In practice though there are relatively few abuses given the sheer number of people in America that possess guns. It’s rare enough that when it does happen it generally makes the national news.

With rights come responsibility. If you are going to own a gun you need to take reasonable precautions to insure that it doesn’t fall into the hands of children or other irresponsible individuals. You also have a responsibility to know your local laws concerning armed self-defense. You have a responsibility to seek appropriate training with your firearm so that you do not represent a danger to yourself or other innocents.  This is not usually mandated by law, and in a perfect world it wouldn’t need to be; people would simply understand the need and act reasonably, responsibly. I’m not holding my breath…

I’m digressing- so what justifies the use of lethal force? First off understand that I am not a lawyer or officer of the court, and I am not qualified to give legal advice. It is your responsibility to consult your local laws and ordinances. That being said-

In most places the use of potentially lethal force is only authorized when it is so important to stop someone from what they are doing that whether or not they die as a result of being ‘stopped’ is a secondary consideration.  What would make stopping someone so important? Generally if they present an immediate threat of death or grave bodily injury to yourself or another innocent person. Let’s break that down-

An imminent or immediate threat means that the person has the capability to follow through on the threat and is in close enough proximity to the object of that threat to carry it out. An unarmed person saying, “I’ll kill you!” does not necessarily constitute an immediate threat of death or grave bodily injury. A person with a potentially lethal weapon in their hand saying it may constitute an immediate threat. I would imagine that in most places an attacker holding a potentially lethal weapon and threatening to use it would justify lethal force in many cases.

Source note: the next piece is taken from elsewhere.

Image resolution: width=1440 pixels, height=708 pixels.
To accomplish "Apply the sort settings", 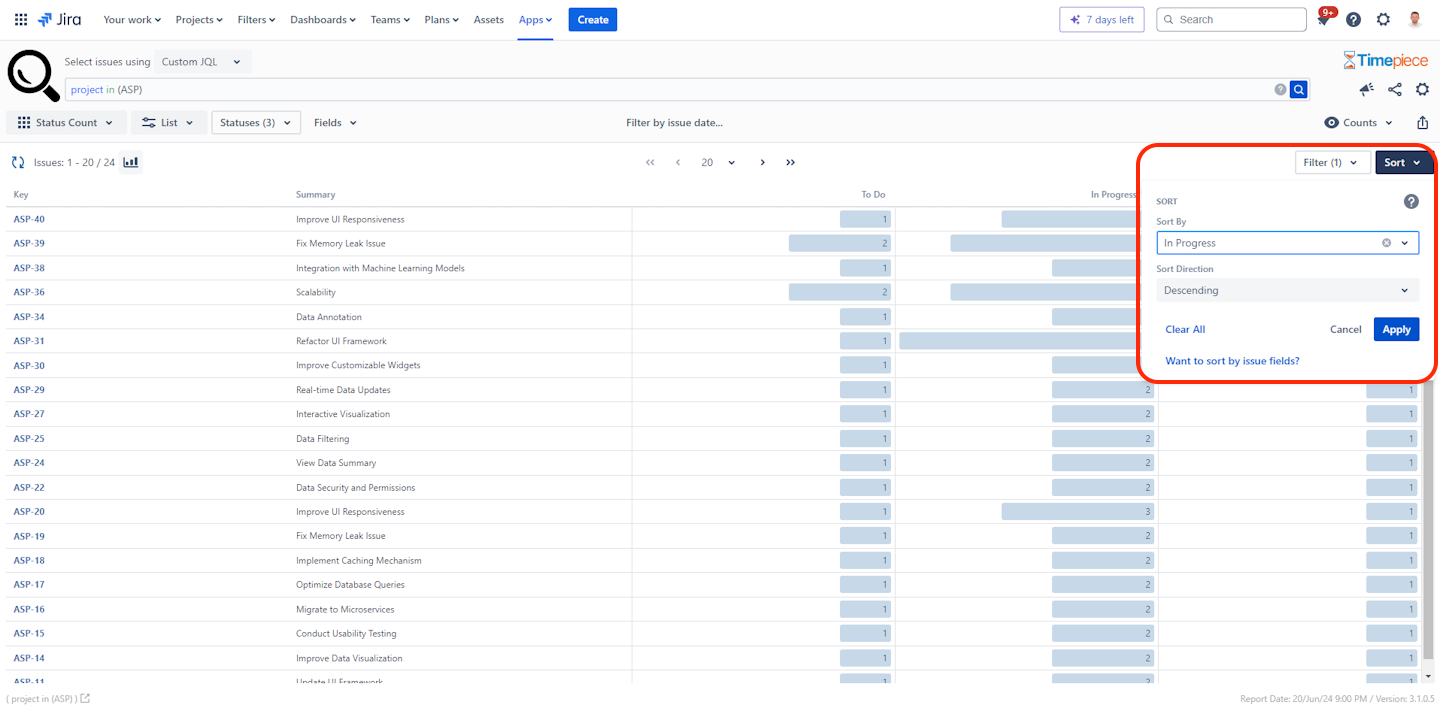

Death is pretty self-explanatory, but what constitutes ‘Grave Bodily Injury?’ Again, definitions vary by local law. In the State of Washington forcible rape constitutes ‘grave bodily harm.’ In other places there are different standards, but typically these are injuries that could create permanent and lasting harm and/or be life-threatening.

So how do you ‘stop’ someone with a lethal weapon? Over the decades police have established that shooting them multiple times in the center of their body will do the trick. A question that is often asked is, “Why can’t you shoot them in the arm or leg?” The answer to that is simple. It’s hard.  Most police shootings happen at distances of five to nine feet- and police still miss 45% of the time on average. This is when they aiming at the largest, least moving target, that being the center of the person’s torso.

This isn’t because they aren’t trained; it’s because shooting at a living, breathing, mobile, hostile person that is intent on killing or causing grave bodily harm is a very different thing than shooting at targets on a range. In an actual shooting situation you will also have an adrenaline dump that can wreck your fine motor control. Every time a shot misses that bullet goes somewhere and hit’s something. It’s not the ‘A-Team’ where bullets evaporate if they miss the target.  The something that they hit could too easily be an innocent bystander. Shooting at relatively thin, fast and erratically moving limbs is a very, very bad idea.

One thing that needs to be clearly stated- the use of lethal force is always the last resort. Your weapon is there in the unlikely event that you find yourself living a worse-case scenario. It is not there in service of your ego, pride or honor. It is there to preserve innocent life. If you want to carry a gun for any other reason than you shouldn’t be carrying a gun.

It is your right as a law-abiding American citizen to choose to employ lethal force in defense of your life- but that right carries with it the responsibility of understanding and complying with your local laws regarding armed self-defense, and insuring that you obtain and maintain a level of training such that you are not a danger to yourself or others.